Last Friday night they gathered in their Ugg boots and designer t-shirts with make-up and dramatic fashions . . . only this time it wasn't for a concert or a disco or to drink underage.
At a minute past midnight yesterday morning JK Rowling's final Harry Potter book was released. The anticipation was palpable as child after child, aged from seven to 17 and even older, queued for hours and then emerged from bookshops countrywide clutching a copy of Harry Potter and the Deathly Hallows. In the space of seven novels Rowling has reclaimed the excitement of childhood and the pleasure of reading for children.
For the next week or so it doesn't matter that the weather is bad.

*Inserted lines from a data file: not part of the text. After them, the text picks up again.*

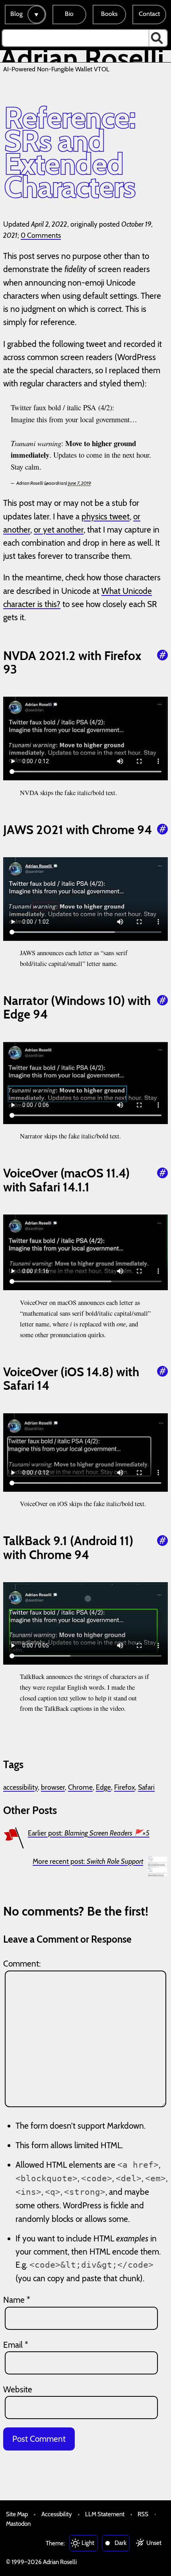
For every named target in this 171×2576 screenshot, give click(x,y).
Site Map (17, 2514)
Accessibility (56, 2514)
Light (88, 2543)
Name (16, 2300)
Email (15, 2345)
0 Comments (41, 235)
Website (17, 2389)
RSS (143, 2514)
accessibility (20, 1787)
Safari (146, 1787)
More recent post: (88, 1861)
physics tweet (106, 516)
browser (53, 1787)
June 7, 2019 (79, 483)
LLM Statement (104, 2514)
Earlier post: (89, 1833)
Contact (149, 14)
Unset (153, 2543)
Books (109, 14)
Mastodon (18, 2523)
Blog (16, 14)
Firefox (124, 1787)
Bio (69, 14)
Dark (120, 2543)
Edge (103, 1787)
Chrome (80, 1787)
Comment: (22, 1964)
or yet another (59, 530)
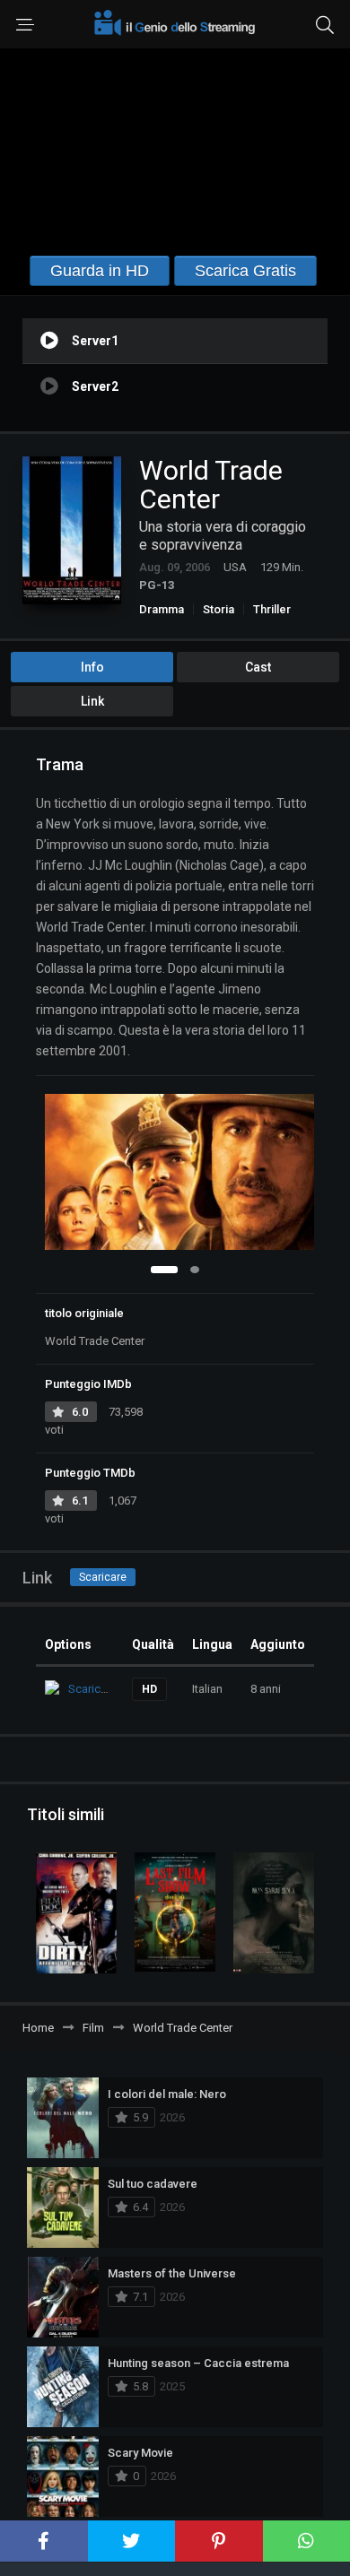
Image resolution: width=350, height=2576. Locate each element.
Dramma (161, 609)
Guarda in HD (99, 271)
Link (92, 701)
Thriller (272, 609)
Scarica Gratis (245, 271)
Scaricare (103, 1577)
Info (92, 667)
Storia (218, 609)
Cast (258, 667)
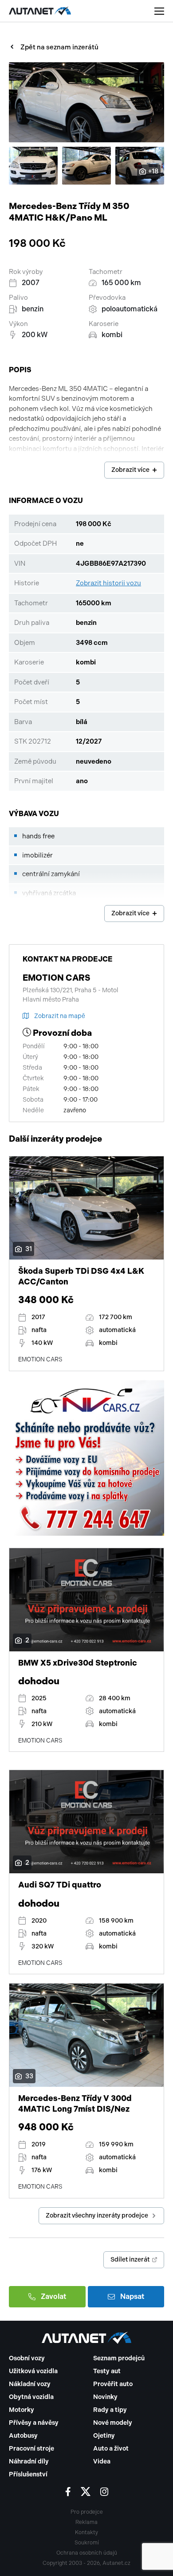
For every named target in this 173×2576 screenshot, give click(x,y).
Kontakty (86, 2532)
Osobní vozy (27, 2358)
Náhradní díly (29, 2461)
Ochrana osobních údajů (86, 2553)
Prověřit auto (113, 2384)
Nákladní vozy (30, 2384)
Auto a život (111, 2448)
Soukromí (87, 2543)
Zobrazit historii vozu (108, 583)
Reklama (86, 2522)
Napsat (132, 2296)
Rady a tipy (110, 2410)
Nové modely (112, 2423)
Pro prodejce (87, 2512)
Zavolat (53, 2296)
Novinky (105, 2397)
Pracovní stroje (31, 2448)
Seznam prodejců (119, 2358)
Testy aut (107, 2371)
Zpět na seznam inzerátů (59, 47)
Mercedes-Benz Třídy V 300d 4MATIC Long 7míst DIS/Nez (75, 2103)
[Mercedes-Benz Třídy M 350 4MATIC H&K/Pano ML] (86, 102)
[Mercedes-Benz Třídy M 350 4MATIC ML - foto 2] (33, 166)
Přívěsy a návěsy (34, 2423)
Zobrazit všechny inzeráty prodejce (97, 2215)
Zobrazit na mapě (59, 1016)
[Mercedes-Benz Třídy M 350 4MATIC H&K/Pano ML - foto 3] (86, 166)
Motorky (21, 2410)
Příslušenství (28, 2474)
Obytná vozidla (31, 2397)
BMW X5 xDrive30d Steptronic (77, 1663)
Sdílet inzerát (129, 2259)
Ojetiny (104, 2435)
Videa (101, 2461)
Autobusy (23, 2435)
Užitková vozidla (33, 2371)
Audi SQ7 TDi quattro (59, 1885)
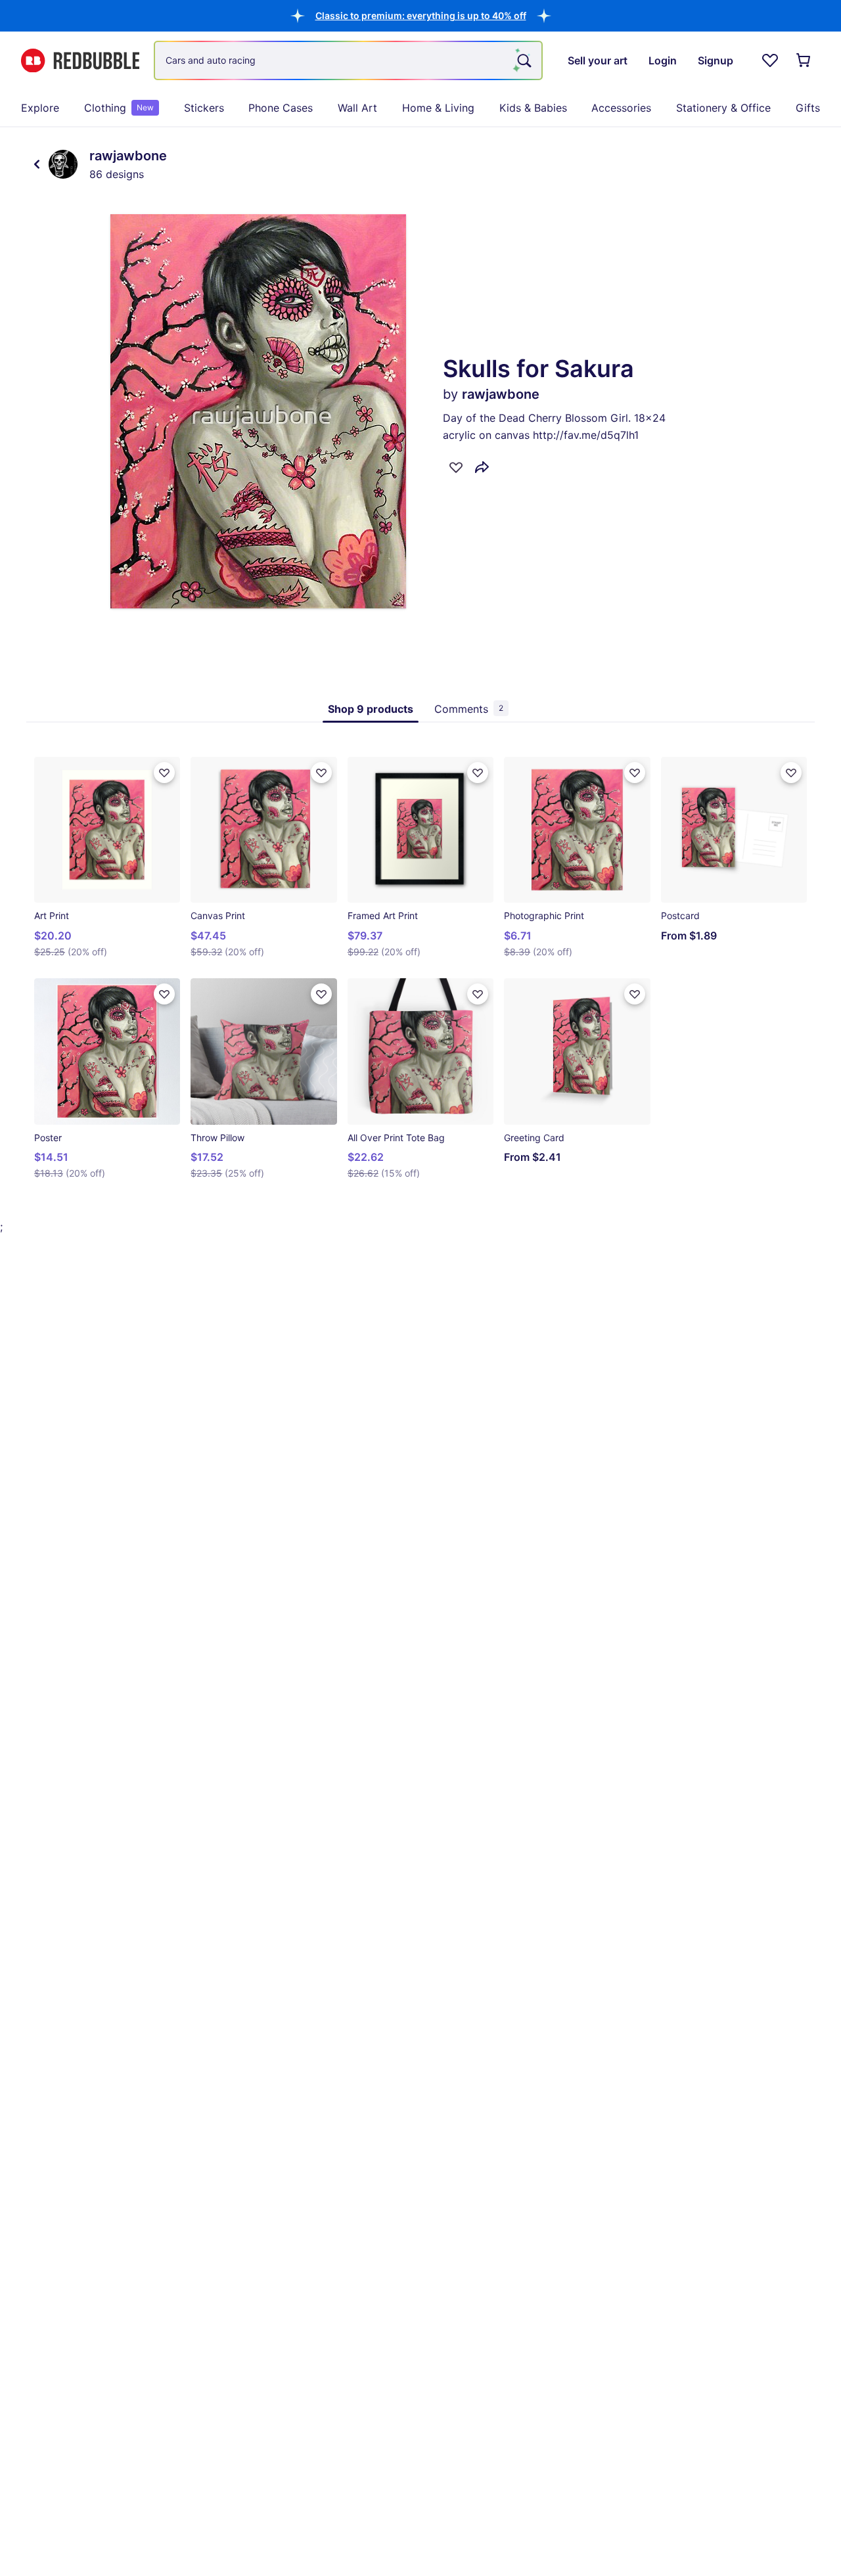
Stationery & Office (723, 107)
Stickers (204, 107)
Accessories (621, 107)
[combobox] (348, 60)
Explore (40, 107)
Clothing (119, 107)
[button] (420, 15)
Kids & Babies (533, 107)
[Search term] (523, 60)
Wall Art (357, 107)
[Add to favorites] (456, 467)
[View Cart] (804, 60)
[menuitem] (40, 107)
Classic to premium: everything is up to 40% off (420, 15)
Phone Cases (280, 107)
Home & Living (438, 107)
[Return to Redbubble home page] (80, 61)
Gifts (808, 107)
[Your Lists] (770, 60)
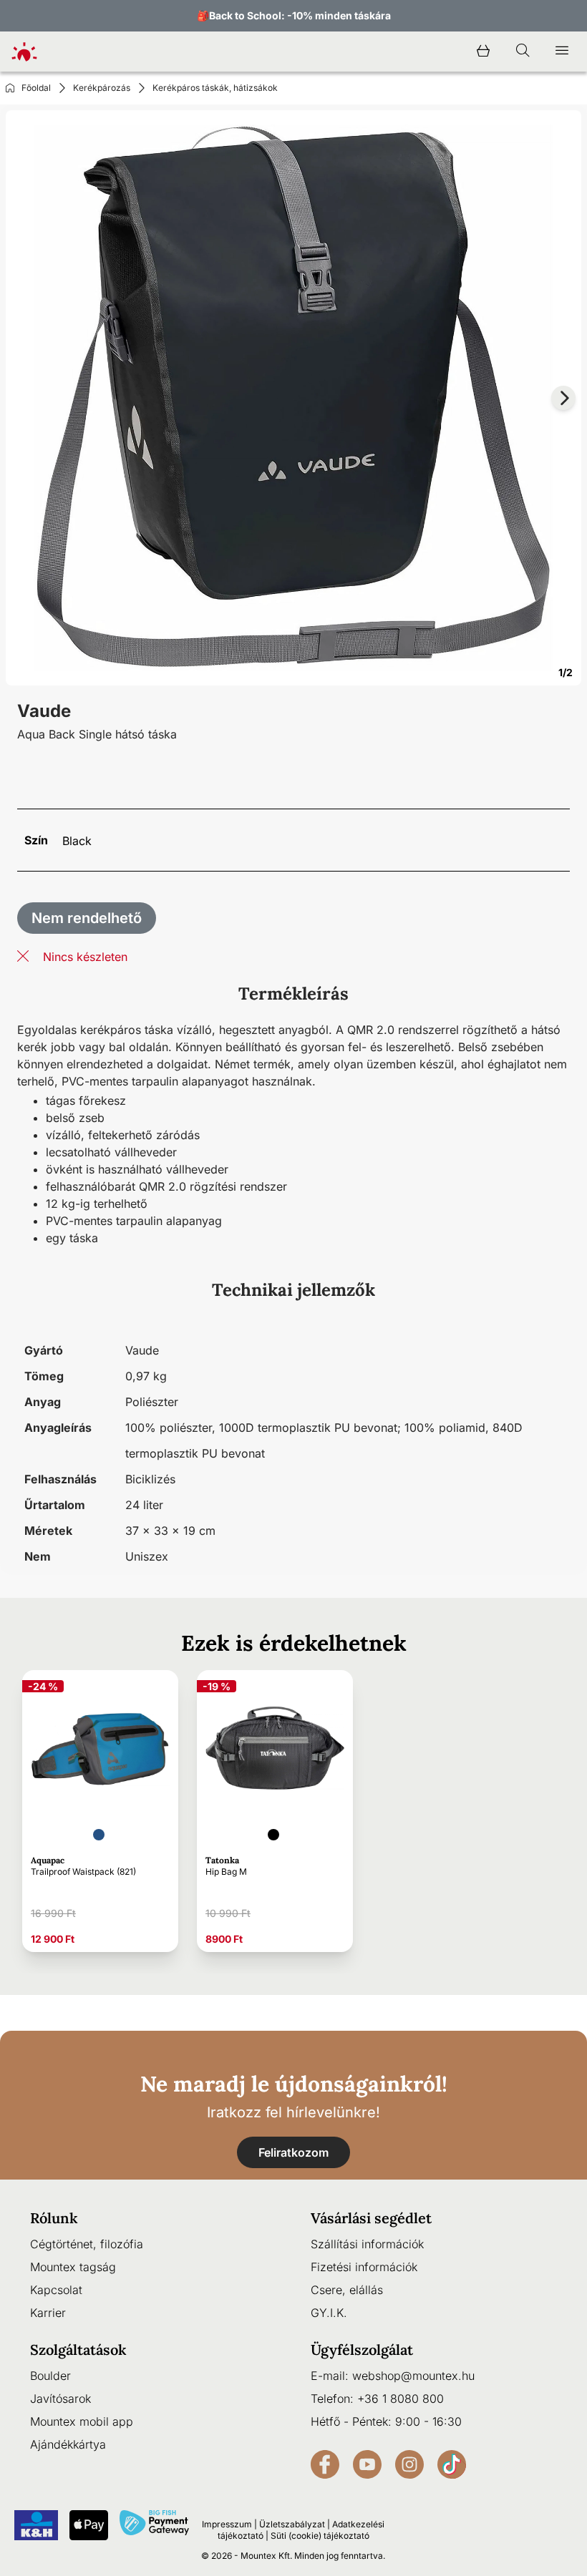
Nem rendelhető (86, 918)
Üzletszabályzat (292, 2524)
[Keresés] (522, 51)
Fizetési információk (364, 2267)
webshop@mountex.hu (413, 2375)
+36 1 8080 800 (400, 2398)
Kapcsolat (56, 2290)
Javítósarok (60, 2398)
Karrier (48, 2313)
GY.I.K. (329, 2313)
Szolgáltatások (78, 2349)
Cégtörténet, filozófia (86, 2244)
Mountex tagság (73, 2267)
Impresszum (227, 2524)
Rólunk (54, 2218)
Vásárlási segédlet (371, 2218)
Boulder (50, 2375)
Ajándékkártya (68, 2444)
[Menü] (562, 51)
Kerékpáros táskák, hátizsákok (215, 87)
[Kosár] (483, 51)
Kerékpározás (101, 87)
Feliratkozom (293, 2152)
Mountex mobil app (81, 2421)
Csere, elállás (347, 2290)
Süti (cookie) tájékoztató (320, 2535)
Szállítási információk (367, 2244)
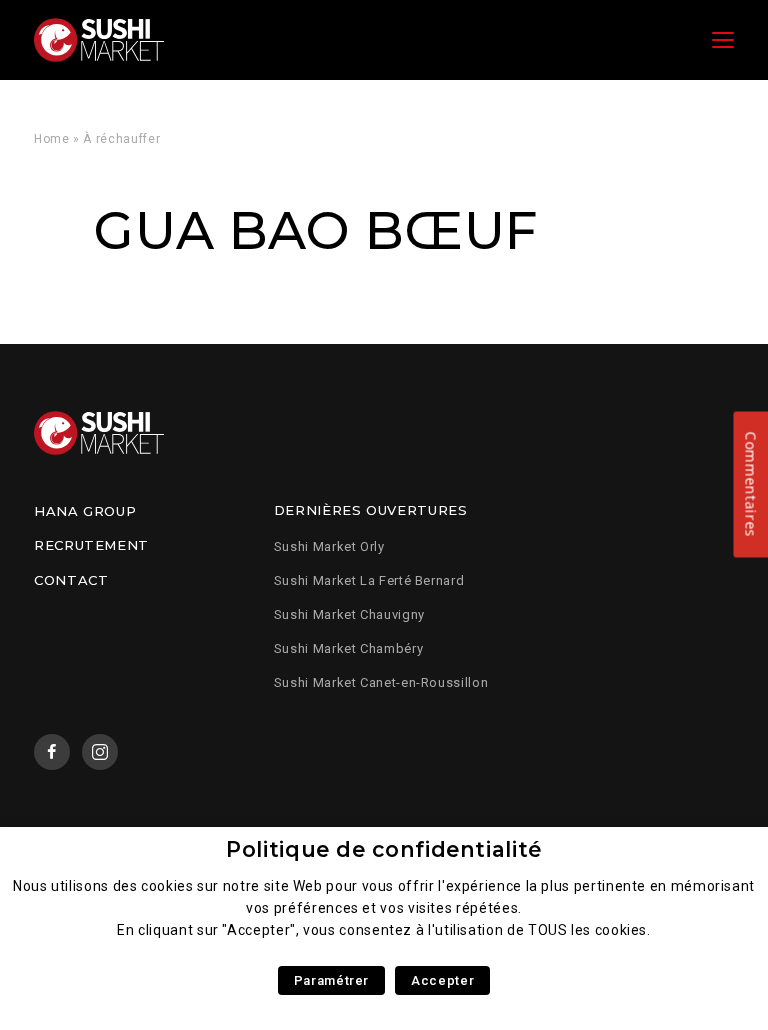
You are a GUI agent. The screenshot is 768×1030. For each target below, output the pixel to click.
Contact (71, 580)
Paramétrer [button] (331, 980)
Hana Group (85, 511)
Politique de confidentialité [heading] (384, 849)
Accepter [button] (442, 980)
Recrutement (91, 545)
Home (52, 139)
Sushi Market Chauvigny (349, 614)
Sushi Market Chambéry (348, 648)
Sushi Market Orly (329, 546)
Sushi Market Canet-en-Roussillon (381, 682)
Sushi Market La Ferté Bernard (369, 580)
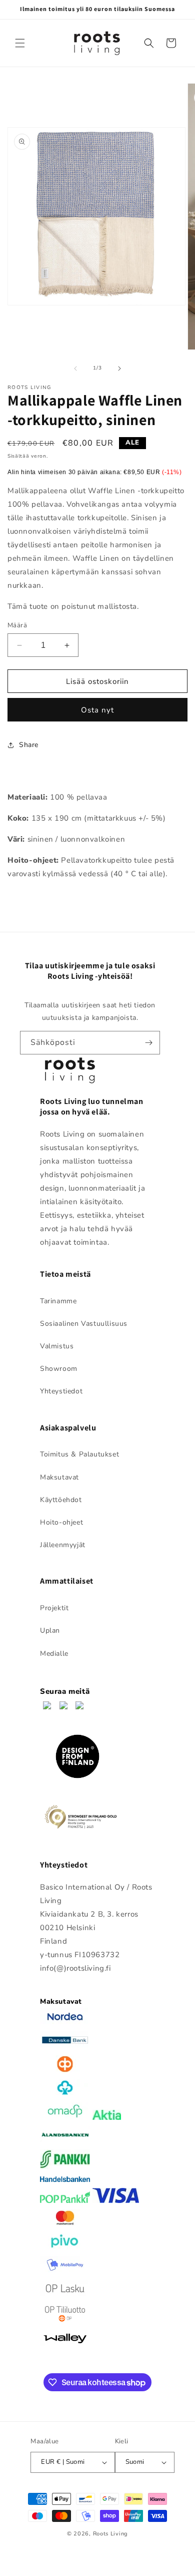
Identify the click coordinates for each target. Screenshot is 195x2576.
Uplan (50, 1630)
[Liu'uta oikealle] (119, 368)
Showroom (59, 1368)
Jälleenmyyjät (63, 1545)
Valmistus (57, 1346)
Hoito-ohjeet (61, 1522)
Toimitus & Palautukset (79, 1454)
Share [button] (28, 745)
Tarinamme (58, 1301)
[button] (20, 43)
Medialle (54, 1653)
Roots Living (110, 2533)
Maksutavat (59, 1477)
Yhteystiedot (61, 1391)
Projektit (54, 1608)
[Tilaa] (149, 1042)
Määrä (17, 625)
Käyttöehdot (61, 1500)
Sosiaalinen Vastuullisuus (84, 1323)
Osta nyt (97, 710)
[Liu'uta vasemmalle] (75, 368)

The hush that yesterday descended on families as young people devoured the latest and last instalment in the Harry Potter saga won't be disturbed until his fate is discovered.
JK Rowling is to be saluted and applauded.
Against intense competition she has introduced a modern generation of media-savvy children to the glorious and timeless themes explored by Greek mythology, Dickens and Tolkein.
As the New York Times pointed out in the first review: "The world of Potter is a place where the mundane and the marvellous, the ordinary and the surreal, coexist. It's a place where owls can deliver the mail, where paintings talk and a mirror reflects people's innermost desires. It's also a place utterly recognisable to readers, a place where death and the catastrophes of daily life are inevitable and people's lives are defined by love and loss and hope . . . the same way they are in our own mortal world."